ASSIGNED TASK:
Print only the lines running from the line with "Edit the Attribution Settings" to the final line below, both included, exactly as written and without the pictures.

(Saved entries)

◆ ◆ ◆

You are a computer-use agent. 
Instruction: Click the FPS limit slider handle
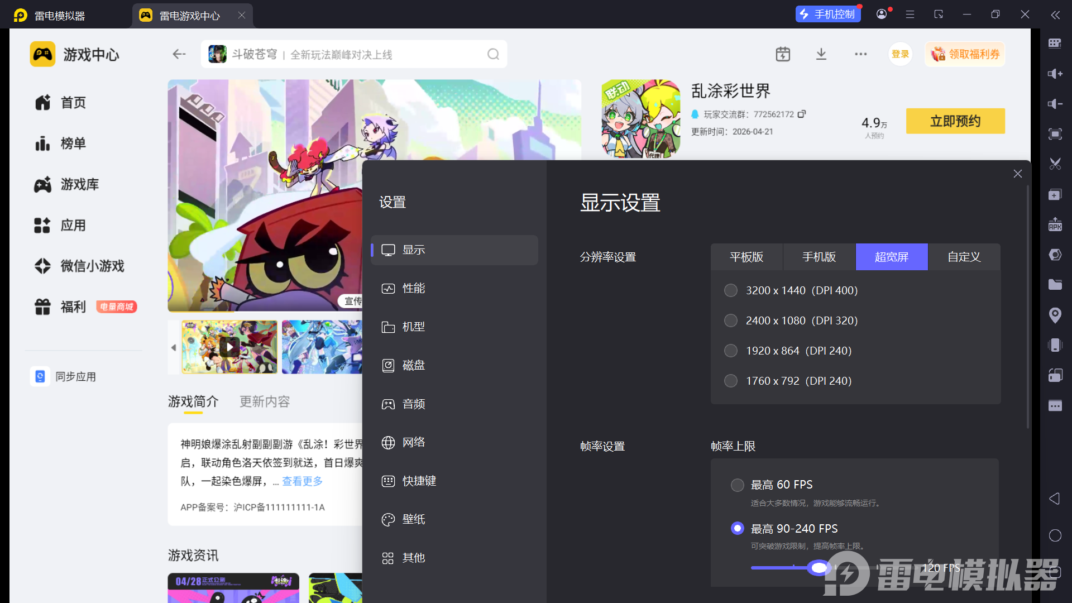[819, 568]
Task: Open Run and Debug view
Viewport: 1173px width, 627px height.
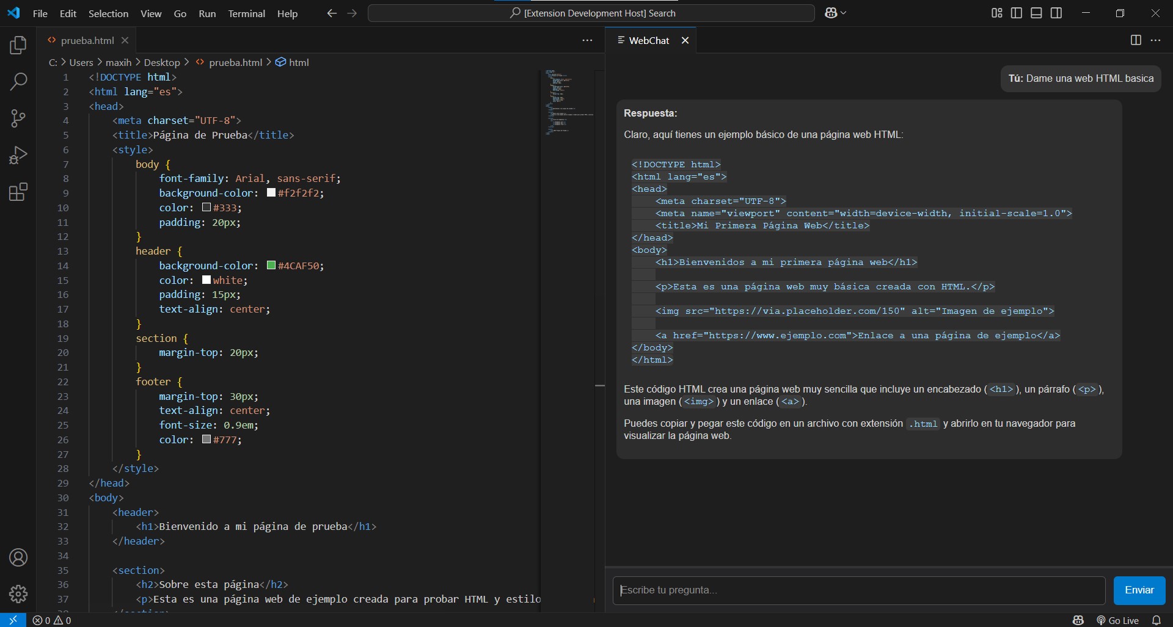Action: pos(18,154)
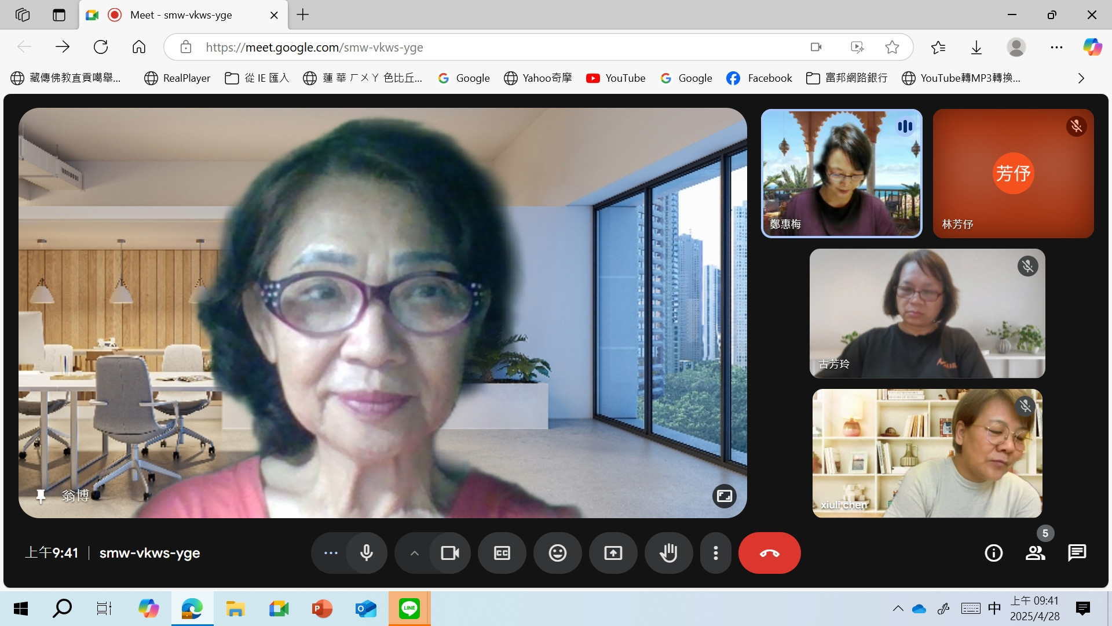Image resolution: width=1112 pixels, height=626 pixels.
Task: Click the red leave call button
Action: coord(769,553)
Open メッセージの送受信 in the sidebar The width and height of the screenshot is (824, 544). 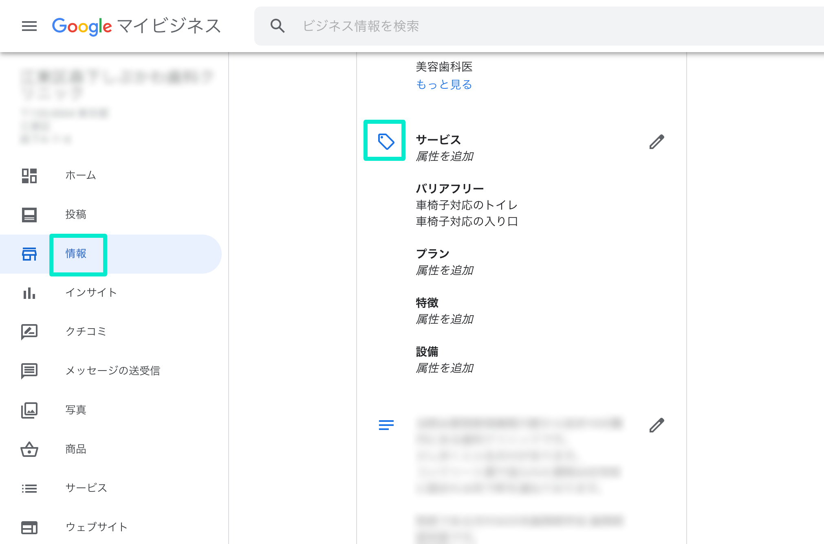tap(112, 371)
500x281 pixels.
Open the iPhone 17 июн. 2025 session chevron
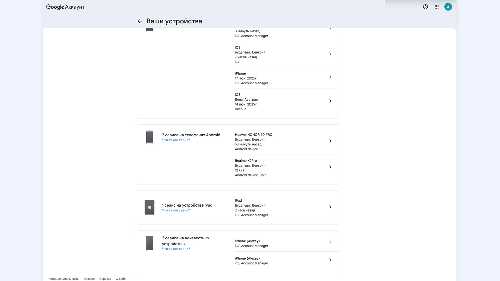click(330, 78)
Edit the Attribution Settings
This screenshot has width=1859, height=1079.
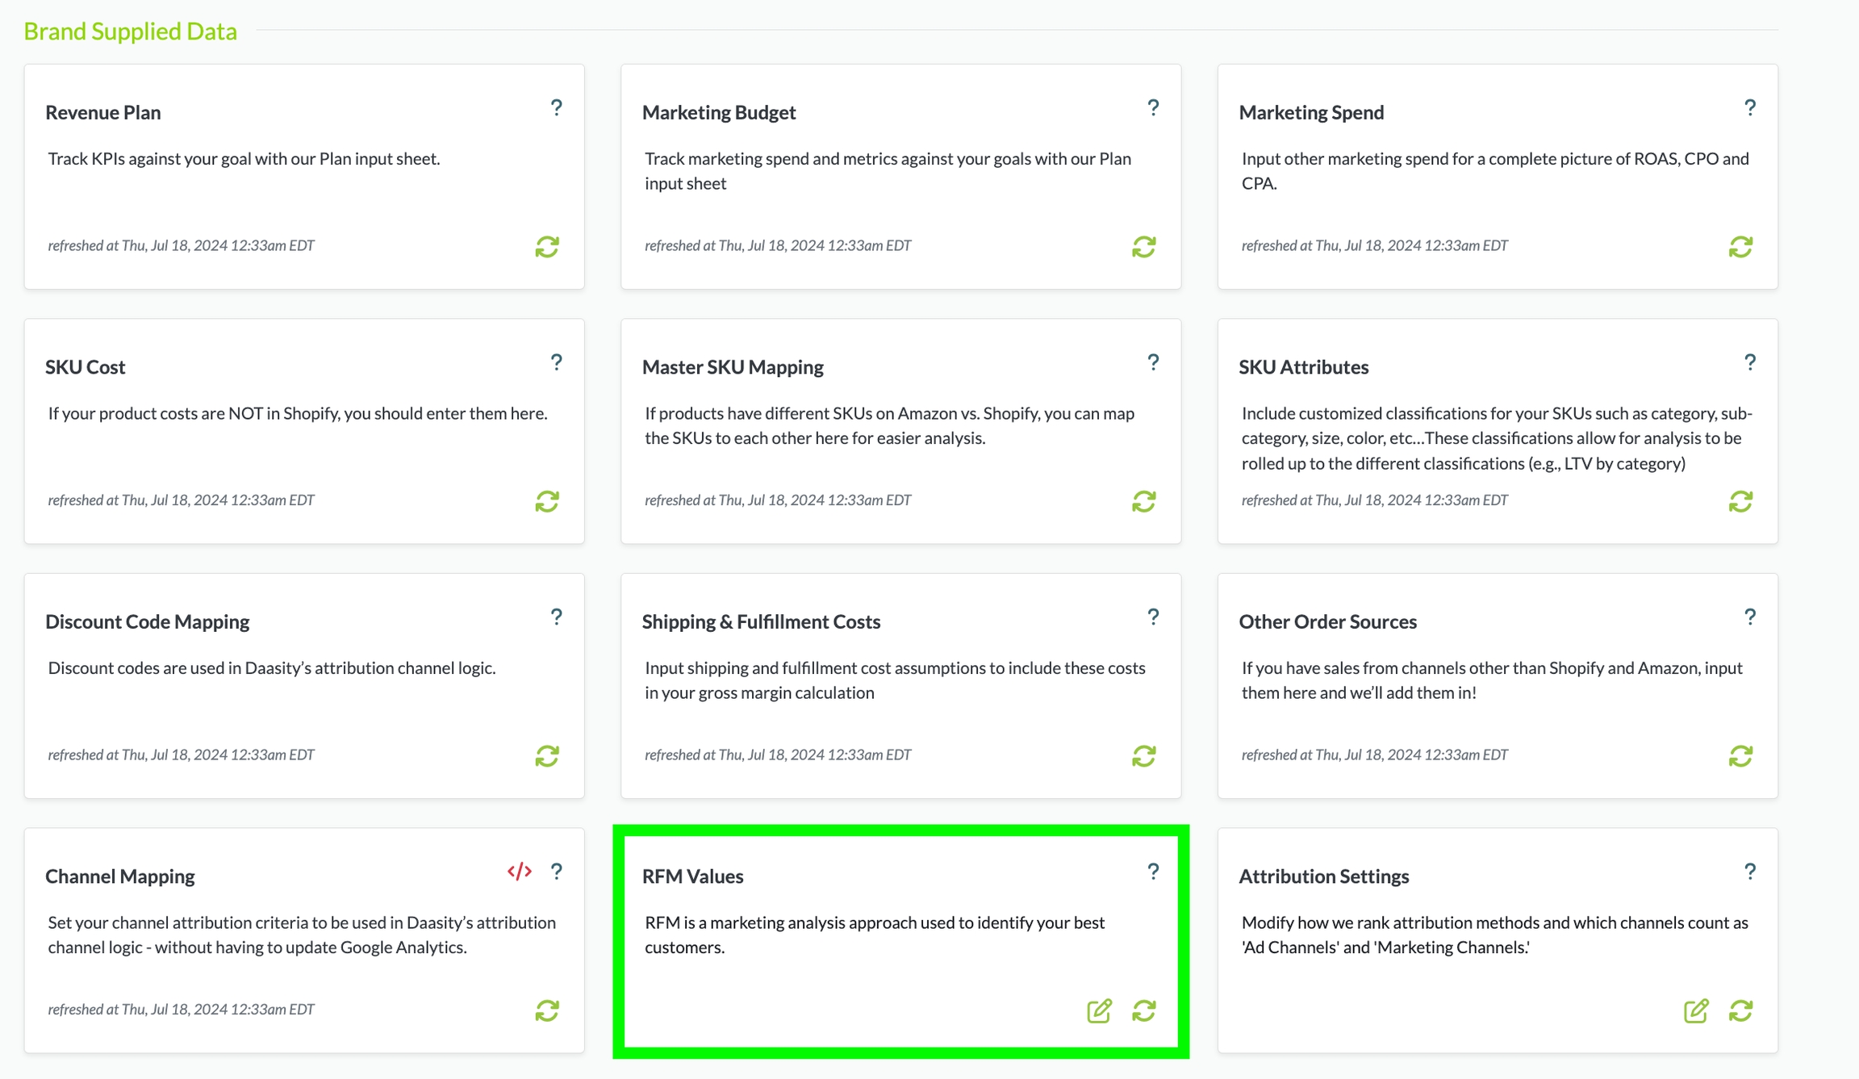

◆ ◆ ◆

RESPONSE FOR THIS EXERCISE:
Edit the Attribution Settings
This screenshot has width=1859, height=1079.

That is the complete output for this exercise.